## [SEITENTEXT]
- - - -
# PC für WoW



## mk77 (31. August 2009)

Hallo liebe leute auf buffed...

ich will euch ne frage stellen,

reicht eine ATI 4890 x2 im Crossfire Modus und 8Gb Ram und nen Quadcore 4x3,2 um Wow auf Ultimate zu spielen??

Mich hat es genervt das ich immer alles auf mittel drehen muss und die sichtweite runter.

Kann ich mit dem obrig genannten System alles hochstellen, auch in Raids?


Mfg und pls keine flames und schwa***vergleich sachen flame... 

ich danke für antworten die mir da weiterhelfen können...


----------



## Mikroflame (31. August 2009)

Der würd locker Reichen, ist sogar viel zu überdimensioniert,da WoW kein Quadcore unterstützt und 8GB eigendlich selten nötig sind.. Achte aber möglichst auf ein 64 Bit betriebssystem,da der Ram sonst nicht ausgekostet wird 


			Dieser Inhalt steht nur eingeloggten Mitgliedern zur Verfügung.
- - - -
## [ANGEZEIGTE DATEN]
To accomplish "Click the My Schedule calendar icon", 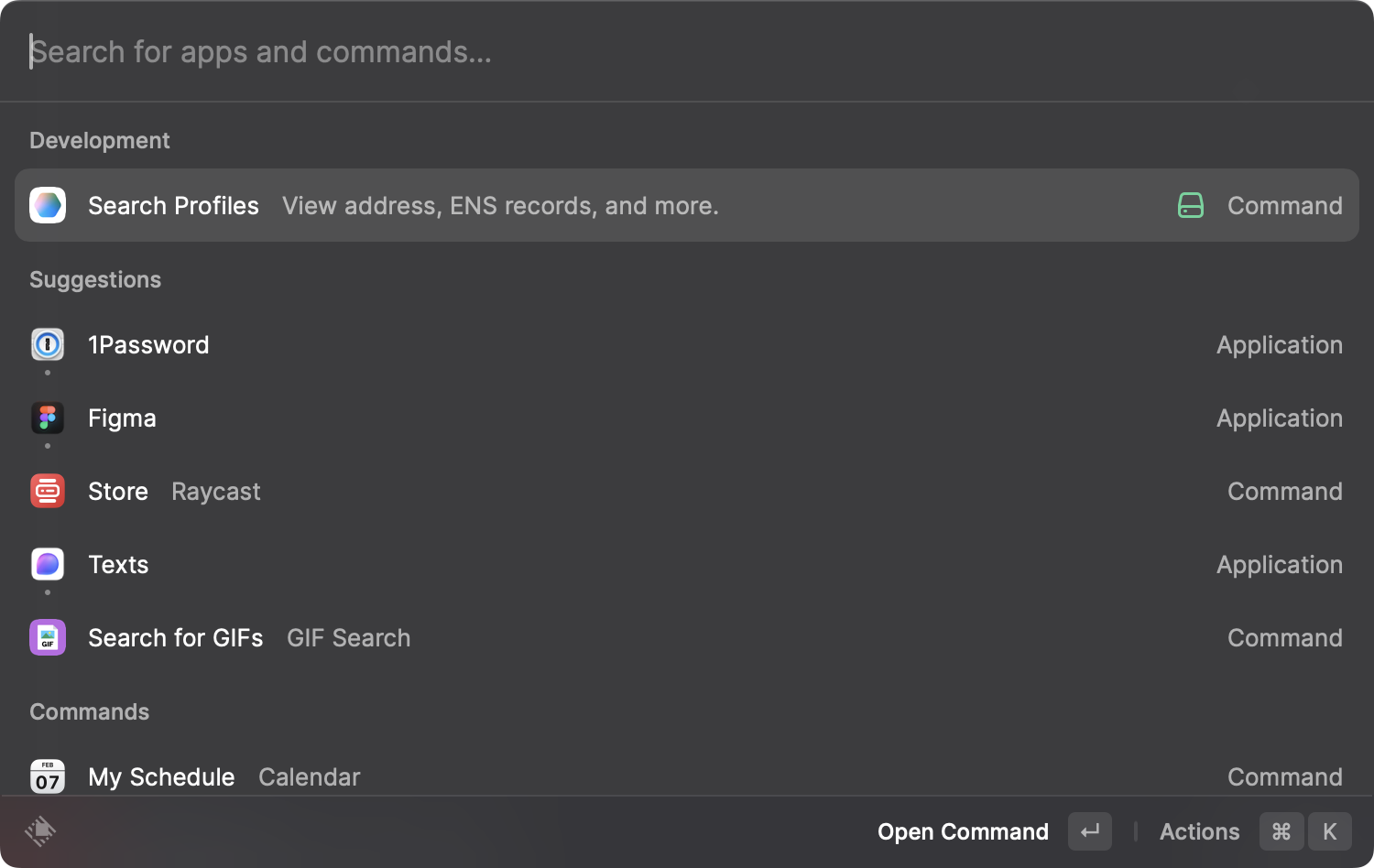I will (48, 776).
- - - -
## [AUFGABENSTELLUNG]
Geben Sie aus dem Seitentext die Passage ab „Hallo liebe leute“ bis einschließlich „da weiterhelfen können...“ wortgetreu wieder.

## [AUSGABE]
Hallo liebe leute auf buffed...

ich will euch ne frage stellen,

reicht eine ATI 4890 x2 im Crossfire Modus und 8Gb Ram und nen Quadcore 4x3,2 um Wow auf Ultimate zu spielen??

Mich hat es genervt das ich immer alles auf mittel drehen muss und die sichtweite runter.

Kann ich mit dem obrig genannten System alles hochstellen, auch in Raids?


Mfg und pls keine flames und schwa***vergleich sachen flame... 

ich danke für antworten die mir da weiterhelfen können...